JOHN O’SULLIVAN uncovers the story of a young Belgian forward who answered the call to defend his homeland in the summer of 1914.
Football first raised its tentative shoots in Belgium in the busy port of Antwerp, where the locals were astonished and intrigued to witness British sailors indulging in the timeless activity of the “kick-about”. Initially dismissed as another example of bizarre British eccentricity, the new sport quickly gained a following amongst the bourgeoisie as a pursuit that a gentleman should aspire to. Consequently the more fashionable schools in Antwerp, Bruges, Brussels and Liege actively recruited teachers from Britain to gain more pupils. The graduates would go on to set up their own football clubs, initially in the major cities, and by 1895 there was enough rivalry among them to set up their own league to determine who the first Belgian champions would be. Seven teams, four from Brussels, would take part in the inaugural league with games played in a round robin system, the eventual champions being FC Liégeois, who would go on to win three out of the first four championships finishing second in 1896/97 – incidentally, the club are still in existence, one of their more famous players being a certain Jean–Marc Bosman! By the turn of the century, football was firmly established as the premier sport in Belgium and it would not be long until it had its first superstar.

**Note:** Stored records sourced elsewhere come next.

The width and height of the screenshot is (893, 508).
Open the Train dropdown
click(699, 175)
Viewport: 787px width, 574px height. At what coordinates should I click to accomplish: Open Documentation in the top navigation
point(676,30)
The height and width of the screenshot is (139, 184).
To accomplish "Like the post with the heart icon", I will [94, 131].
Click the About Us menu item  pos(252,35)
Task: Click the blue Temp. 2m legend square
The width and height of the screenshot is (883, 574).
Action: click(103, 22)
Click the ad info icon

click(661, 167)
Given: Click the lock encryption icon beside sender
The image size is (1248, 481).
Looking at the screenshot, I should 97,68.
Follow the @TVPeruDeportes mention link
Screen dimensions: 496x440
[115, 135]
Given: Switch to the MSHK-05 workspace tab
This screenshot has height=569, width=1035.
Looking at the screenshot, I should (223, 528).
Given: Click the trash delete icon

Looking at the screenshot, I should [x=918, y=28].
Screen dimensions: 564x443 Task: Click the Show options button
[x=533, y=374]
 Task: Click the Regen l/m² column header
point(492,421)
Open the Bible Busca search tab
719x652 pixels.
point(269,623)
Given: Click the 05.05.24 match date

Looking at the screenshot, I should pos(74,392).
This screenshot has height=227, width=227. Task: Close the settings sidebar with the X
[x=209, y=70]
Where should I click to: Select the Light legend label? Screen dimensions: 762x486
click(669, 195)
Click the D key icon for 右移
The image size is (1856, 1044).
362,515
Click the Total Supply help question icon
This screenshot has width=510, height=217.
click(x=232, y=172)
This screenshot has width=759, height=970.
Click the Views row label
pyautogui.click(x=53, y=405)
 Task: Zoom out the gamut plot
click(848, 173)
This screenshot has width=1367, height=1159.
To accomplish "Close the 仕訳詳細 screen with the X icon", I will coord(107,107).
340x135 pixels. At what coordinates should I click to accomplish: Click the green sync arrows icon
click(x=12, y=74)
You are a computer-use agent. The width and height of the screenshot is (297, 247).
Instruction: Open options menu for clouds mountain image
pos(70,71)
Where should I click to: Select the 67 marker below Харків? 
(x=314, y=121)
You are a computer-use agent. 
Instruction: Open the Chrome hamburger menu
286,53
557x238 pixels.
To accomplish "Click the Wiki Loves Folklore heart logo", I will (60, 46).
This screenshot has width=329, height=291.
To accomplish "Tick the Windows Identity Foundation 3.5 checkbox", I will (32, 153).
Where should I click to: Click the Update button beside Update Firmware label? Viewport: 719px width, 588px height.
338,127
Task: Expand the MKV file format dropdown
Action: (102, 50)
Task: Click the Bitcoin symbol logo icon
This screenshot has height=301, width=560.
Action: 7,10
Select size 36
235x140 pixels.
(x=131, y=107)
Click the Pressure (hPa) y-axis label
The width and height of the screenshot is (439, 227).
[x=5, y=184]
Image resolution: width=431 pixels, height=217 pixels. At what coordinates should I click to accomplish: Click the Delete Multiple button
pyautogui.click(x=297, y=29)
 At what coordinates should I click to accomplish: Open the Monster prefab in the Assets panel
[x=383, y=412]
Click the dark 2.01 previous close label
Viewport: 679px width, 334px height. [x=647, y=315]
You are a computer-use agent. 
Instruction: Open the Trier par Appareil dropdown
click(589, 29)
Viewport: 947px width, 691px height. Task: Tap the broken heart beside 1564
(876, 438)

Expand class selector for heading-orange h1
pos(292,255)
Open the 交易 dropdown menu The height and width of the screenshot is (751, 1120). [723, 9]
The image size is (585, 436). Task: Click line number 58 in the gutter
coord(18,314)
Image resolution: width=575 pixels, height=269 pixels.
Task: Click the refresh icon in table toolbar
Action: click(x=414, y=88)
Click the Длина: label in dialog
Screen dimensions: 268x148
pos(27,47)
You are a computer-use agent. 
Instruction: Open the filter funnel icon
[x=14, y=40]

Alphonse Léopold Six was born in 1890 in the medieval city of Bruges. Little is known about his childhood or the circumstances of his family, but it is safe to infer that he came from a comfortable, middle class background – the fact that he was named Léopold, after the famous Belgian King, suggests a royalist background; and the fact that he played football suggests he went to a prestigious school, probably the Saint Francis Xavier institute. Six began playing in the youth team of Cercle Bruges – founded by SFX pupils – and quickly established himself as a prolific forward; however around this time a German Field Marshal presented a plan that would set Six on an irrevocable, fatalistic path. Blessed with the ignorance of youth, Six would carry on, and by the age of 17 he was promoted to the first team and began playing in the Belgian league.
His first few seasons presented few opportunities for the young Six as Cercle Bruges had a prolific scorer in Louis Saeys, but an injury to Saeys in the 1909/10 season would see Six supplant him as the club’s top scorer. It was in the following season that Six would acquire legendary status. His 38 goals in just 20 games saw Cercle Bruges win their first title, a huge achievement for what was, even then, a small club. 1911/12 saw Six again finish top scorer but by then covetous eyes were beginning to focus on him, in the shape of the most dominant club in Belgium, namely Union Saint-Gilloise. From 1903 until 1912 USG had won seven titles and were considered the most innovative, attacking club in Belgian football. Little wonder that they sought to bring the country’s most prolific goal scorer into their fold. Promising him a well paid job – Belgian football was still nominally amateur – they signed Six in the summer of 1912. Things quickly went sour. The job fell through and Alphonse, desperate for a way out, took the unprecedented step of moving across the border to Lille, to sign for Olympique Lillois. By this time Six was a household name in Belgium and had played nine times for the Belgian international side – scoring eight goals – under the management of the Scot, William Maxwell. He began his career in France as a dazzling young prospect with OL winning the French league title in his first season – becoming the first Belgian footballer to win a title in a foreign country – and establishing himself as a hero in the hearts and minds of the citizens of Lille. Unbeknown to Alphonse, two men were conspiring to irrevocably change his life, the German Field Marshal and a Serbian nationalist called Gavrilo Princip.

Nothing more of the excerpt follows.